Case Report: Multiple Challenges: A Rare Neonatal Case of Successful Management of HSV-2 with Disseminated Central Nervous System and Peripheral Organ Infections

Li Xu¹Xiumei Zhuo²Lili Sui²Ping Sun²Wenzhe Yang³Mingliang Shan^2*

• ¹Shandong Second Medical University, Weifang, China
• ²Gaomi Maternity and Child Health Hospital, Gaomi, China
• ³Shandong University of Traditional Chinese Medicine, Jinan, China

Background:Neonatal cases of mixed infection with Herpes simplex virus (HSV) and Staphylococcus aureus, accompanied by disseminated infection involving the central nervous system and other systems, are rare. For neonatal HSV infection, the estimated case fatality rate is 60% if left untreated. In contrast, delayed diagnosis—leading to the lack of targeted treatment—can cause dissemination of the infection, resulting in approximately 75% mortality among affected infants and severe neurological dysfunction in the survivors.Here we report a neonate with mixed infection who was successfully treated despite delayed intervention. Case Presentation:The infant was born via vaginal delivery at a gestational age of 38+6 weeks, with a birth weight of 2900 g. Poor feeding was observed after birth.
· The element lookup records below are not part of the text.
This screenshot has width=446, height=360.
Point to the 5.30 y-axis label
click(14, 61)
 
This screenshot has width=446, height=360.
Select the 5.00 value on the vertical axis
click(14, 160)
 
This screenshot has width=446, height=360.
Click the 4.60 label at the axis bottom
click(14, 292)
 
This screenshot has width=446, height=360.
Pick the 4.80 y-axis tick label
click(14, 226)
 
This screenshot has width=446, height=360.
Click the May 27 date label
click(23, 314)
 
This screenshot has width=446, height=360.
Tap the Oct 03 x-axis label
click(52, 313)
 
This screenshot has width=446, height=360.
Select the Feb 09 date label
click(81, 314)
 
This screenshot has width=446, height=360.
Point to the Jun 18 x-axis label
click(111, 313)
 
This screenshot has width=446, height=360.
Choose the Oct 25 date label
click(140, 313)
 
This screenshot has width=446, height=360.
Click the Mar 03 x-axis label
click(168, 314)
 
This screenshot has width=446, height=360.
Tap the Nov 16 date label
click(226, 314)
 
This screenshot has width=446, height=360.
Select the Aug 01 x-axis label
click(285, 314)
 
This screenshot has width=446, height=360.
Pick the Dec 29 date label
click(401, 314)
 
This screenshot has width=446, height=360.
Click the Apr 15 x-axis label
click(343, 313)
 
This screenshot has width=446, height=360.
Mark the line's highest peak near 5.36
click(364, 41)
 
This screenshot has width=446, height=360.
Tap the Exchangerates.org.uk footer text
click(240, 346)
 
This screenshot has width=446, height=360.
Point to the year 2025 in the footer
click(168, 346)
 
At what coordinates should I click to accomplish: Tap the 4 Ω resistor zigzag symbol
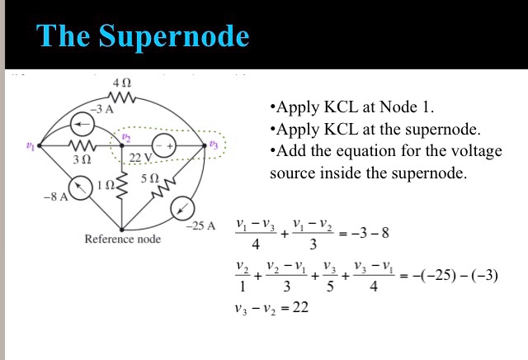pos(122,97)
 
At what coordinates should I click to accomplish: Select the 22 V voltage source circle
pos(166,145)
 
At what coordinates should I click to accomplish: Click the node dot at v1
pos(40,145)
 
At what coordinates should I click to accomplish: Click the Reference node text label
pos(123,239)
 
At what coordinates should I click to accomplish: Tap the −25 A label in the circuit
pos(200,225)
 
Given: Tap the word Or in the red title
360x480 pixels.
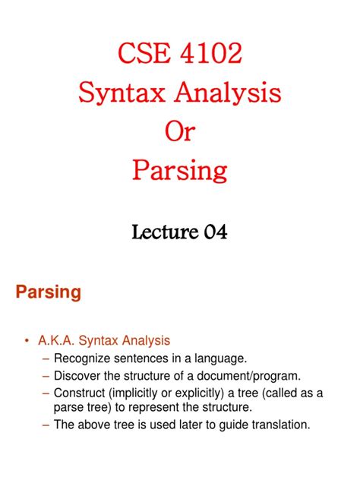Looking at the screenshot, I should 180,131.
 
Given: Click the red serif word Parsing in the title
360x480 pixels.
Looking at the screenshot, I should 180,171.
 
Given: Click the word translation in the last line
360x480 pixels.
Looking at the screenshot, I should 278,425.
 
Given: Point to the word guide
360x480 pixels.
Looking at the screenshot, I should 232,425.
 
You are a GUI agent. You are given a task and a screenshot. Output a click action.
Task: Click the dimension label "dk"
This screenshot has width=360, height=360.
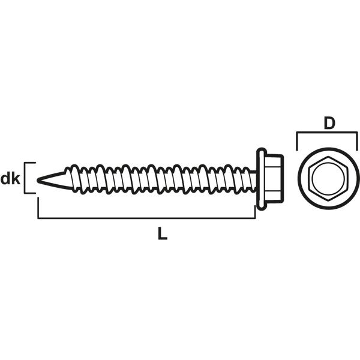point(10,179)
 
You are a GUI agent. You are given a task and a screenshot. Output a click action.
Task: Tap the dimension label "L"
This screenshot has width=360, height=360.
point(163,233)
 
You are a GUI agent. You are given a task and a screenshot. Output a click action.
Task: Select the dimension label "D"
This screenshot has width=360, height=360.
point(329,123)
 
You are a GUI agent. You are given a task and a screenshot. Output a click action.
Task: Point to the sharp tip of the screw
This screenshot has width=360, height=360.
point(38,180)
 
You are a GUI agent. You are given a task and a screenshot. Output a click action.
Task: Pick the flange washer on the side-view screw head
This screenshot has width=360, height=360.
point(261,179)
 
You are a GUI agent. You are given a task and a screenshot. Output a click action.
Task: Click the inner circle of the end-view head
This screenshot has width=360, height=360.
point(329,179)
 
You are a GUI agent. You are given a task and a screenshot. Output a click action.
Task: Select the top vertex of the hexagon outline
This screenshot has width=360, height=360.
point(329,157)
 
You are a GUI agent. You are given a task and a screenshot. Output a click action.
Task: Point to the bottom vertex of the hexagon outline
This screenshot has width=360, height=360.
point(329,201)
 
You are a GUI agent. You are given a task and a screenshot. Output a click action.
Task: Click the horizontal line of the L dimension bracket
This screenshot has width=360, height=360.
point(146,218)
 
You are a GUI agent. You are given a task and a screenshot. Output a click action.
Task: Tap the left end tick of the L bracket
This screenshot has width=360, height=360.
point(38,208)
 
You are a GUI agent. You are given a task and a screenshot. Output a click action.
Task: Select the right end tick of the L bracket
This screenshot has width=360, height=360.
point(255,212)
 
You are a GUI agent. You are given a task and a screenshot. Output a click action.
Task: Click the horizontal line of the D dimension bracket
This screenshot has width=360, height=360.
point(327,132)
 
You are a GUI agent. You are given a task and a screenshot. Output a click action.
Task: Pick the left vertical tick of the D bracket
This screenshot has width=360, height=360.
point(297,141)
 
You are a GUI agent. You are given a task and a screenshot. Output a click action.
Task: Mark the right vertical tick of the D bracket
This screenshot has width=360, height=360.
point(357,141)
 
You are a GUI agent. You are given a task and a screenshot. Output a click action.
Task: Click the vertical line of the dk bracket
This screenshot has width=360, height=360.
point(25,178)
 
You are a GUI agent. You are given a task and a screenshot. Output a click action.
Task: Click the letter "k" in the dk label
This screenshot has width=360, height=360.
point(16,179)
Abdominal distension developed at postnatal day (PND) 2–3. A small amount of blood-tinged fluid was noted from the nostrils during vomiting on PND 7. Before PND 9, mottling of the lower extremities was noted. On PND 13, the infant had one episode of hematemesis. Subsequent blood metagenomic next-generation sequencing (mNGS) confirmed a mixed infection complicated by HSV type 2 (HSV-2) and Staphylococcus aureus. Additionally, HSV-2 central nervous system (CNS) infection was diagnosed via cerebrospinal fluid (CSF) mNGS. The infant was also accompanied by liver failure and ascites. Acyclovir (20mg/kg, q8h) was administered for 36 days. Antibacterial therapy was sequentially adjusted from ampicillin combined with cefepime, to meropenem combined with vancomycin, and finally de-escalated to ampicillin monotherapy. Symptomatic treatments including paracentesis and liver protection were given. Infection markers normalized, ascites resolved, and liver function recovered. Repeat metagenomics showed clearance of Staphylococcus aureus, while HSV-2 remained detectable. Oral acyclovir was continued after discharge. Conclusion:Despite treatment delay, combined antiviral and antibacterial therapy successfully managed HSV-2 and Staphylococcus aureus mixed infection, providing insights for dual-infection therapy.